• [TEKSTFRAGMENT]:
--
Pierre Darge
Pierre Darge Freelancejournalist

Parijs-Dakar maakte het entoesiasme voor de Sahara los. Het door Citroën gesteunde projekt “In het spoor van… ” geeft een betaalbaar alternatief.

We probeerden het uit.

PIERRE DARGE

Het leven in de stad bezorgt me alleen maar koppijn”, zucht Tarzan Belgassem. “Ik heb er jaren in hotels gewerkt en of ze nu twee of drie sterren voerden, ik heb me er nooit thuis gevoeld. La ville est une poubelle, monsieur. Stadsmensen zijn vuil, mensen uit de woestijn proper. De woestijn verjaagt alle ziektes, alle problemen lossen als vanzelf op als je hier een tijdje verblijft. “

We drinken rechtstaand tee op de zandvloer van café Tarzan, een eenkamerbouwseltje dat alleen door zijn koördinaten kan gesitueerd worden. Achter de toog hangt het portret van de Tunesische president, de andere muren zitten vol met visitekaartjes van bezoekers uit de hele wereld die de piste trotseerden. In de vlakte buiten liggen zand en stenen in hoeveelheden die iemand uit de beschaafde wereld niet voor mogelijk houdt. En wie zich zuidwestwaarts waagt, moet erop rekenen dat er een paar duizend kilometer Sahara voor hem liggen. Met een terreinwagen is de rit van Douz naar café Tarzan vermoeiend, met een stadswagen wordt hij heroïsch. En toch zullen hier over een paar uur een handvol Citroëns van allerlei slag voorbijkomen.
--
• [UITTREKSEL GEGEVENS]:
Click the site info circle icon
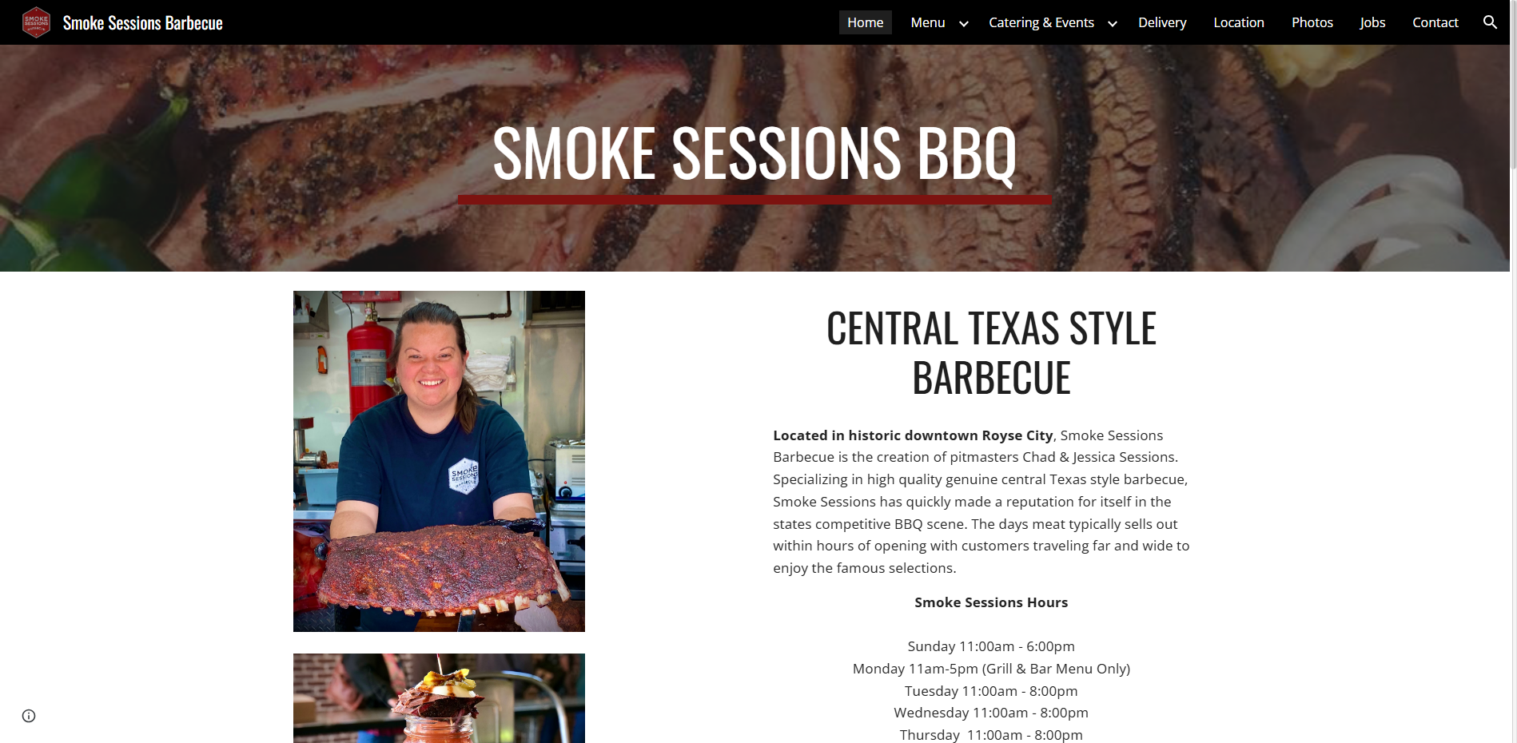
--
• [DE OPDRACHT]:
Beantwoord kort deze vragen over het stuk over de Sahara:
1. Welk bedrijf steunt het project "In het spoor van… "?
2. Wat hangt er achter de toog van café Tarzan?
3. Hoe is de rit van Douz naar café Tarzan met een stadswagen?

• [UITGEVOERDE OPDRACHT]:
1. Citroën.
2. Het portret van de Tunesische president.
3. Heroïsch.